*Passage given*:

Having been away for awhile and again recently returned, I can see that the Admin here tries to do a good job at obtaining this, though I thionk Mods editing people's posts that are not blatently TOS violations is a bit over-the top.


----------



## elf_queen (Nov 21, 2003)

I really don't like it when people post links to other threads. I'm not one of those people who've read all of Tolkien's works. I've only read The Hobbit, LOTR, and the Sil but I forgot most of it. So whenever I see a simple question that I know, I'm like "Ooh goody something I can actually answer!" Then when I get there I find out that someone has posted a link to another thread like that and I'm disappointed because I don't get to answer.


----------



## Lantarion (Nov 22, 2003)

I agree with Celebthôl (though he hasn't posted here yet ) that new discussion of old topics is _always_ to be encouraged. Peples' opinions and attitudes change over time, and often a person might be very surprised at an answer they gave two years ago to a seemingly simple question..

(Items from a dataset)
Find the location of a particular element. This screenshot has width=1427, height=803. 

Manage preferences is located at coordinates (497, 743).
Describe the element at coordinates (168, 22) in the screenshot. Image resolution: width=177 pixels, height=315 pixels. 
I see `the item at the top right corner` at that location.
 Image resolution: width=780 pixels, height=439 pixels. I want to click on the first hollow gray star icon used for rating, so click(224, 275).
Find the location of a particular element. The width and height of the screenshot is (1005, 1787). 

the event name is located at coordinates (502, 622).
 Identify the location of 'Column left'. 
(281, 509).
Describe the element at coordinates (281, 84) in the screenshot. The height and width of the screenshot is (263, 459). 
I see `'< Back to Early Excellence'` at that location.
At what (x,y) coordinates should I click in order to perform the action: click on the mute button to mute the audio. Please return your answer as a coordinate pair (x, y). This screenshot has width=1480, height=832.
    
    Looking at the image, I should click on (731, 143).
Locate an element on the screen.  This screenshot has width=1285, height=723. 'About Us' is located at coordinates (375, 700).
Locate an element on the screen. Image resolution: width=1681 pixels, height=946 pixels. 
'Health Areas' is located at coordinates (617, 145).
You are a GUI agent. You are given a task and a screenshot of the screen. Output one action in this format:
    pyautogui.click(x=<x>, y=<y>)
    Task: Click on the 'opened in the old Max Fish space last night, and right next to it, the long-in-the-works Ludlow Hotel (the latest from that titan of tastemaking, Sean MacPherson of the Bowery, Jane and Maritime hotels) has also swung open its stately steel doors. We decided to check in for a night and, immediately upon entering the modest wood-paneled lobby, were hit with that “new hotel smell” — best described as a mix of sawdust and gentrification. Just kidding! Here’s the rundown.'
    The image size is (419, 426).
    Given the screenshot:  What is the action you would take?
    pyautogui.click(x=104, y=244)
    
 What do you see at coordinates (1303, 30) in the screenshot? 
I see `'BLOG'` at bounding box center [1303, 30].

*Challenges*:
**a.** In the forum thread about linking to older threads, which Tolkien books does elf_queen say she has read?
**b.** Carry the forum thread about linking to older threads forward from its last post.

*Responses in order*:
**a.** The Hobbit, LOTR, and the Sil.

**b.**
But that is not to say that links should not be given in threads; they often shed new light on the matter for people who haven't seen it.


----------



## Hikaru (Nov 23, 2003)

I am new here and still feeling my way around the boards before getting involved in the discussions. I agree with those who don't like being directed to an old thread. I think that tends to cut off discussion . However, being in more than 50 online groups I also think it's important to become somewhat familiar with the topics that have been discussed and the general atmosphere of the
group before posting. Look before you leap, as it were.

Thanks for listening. Cheers!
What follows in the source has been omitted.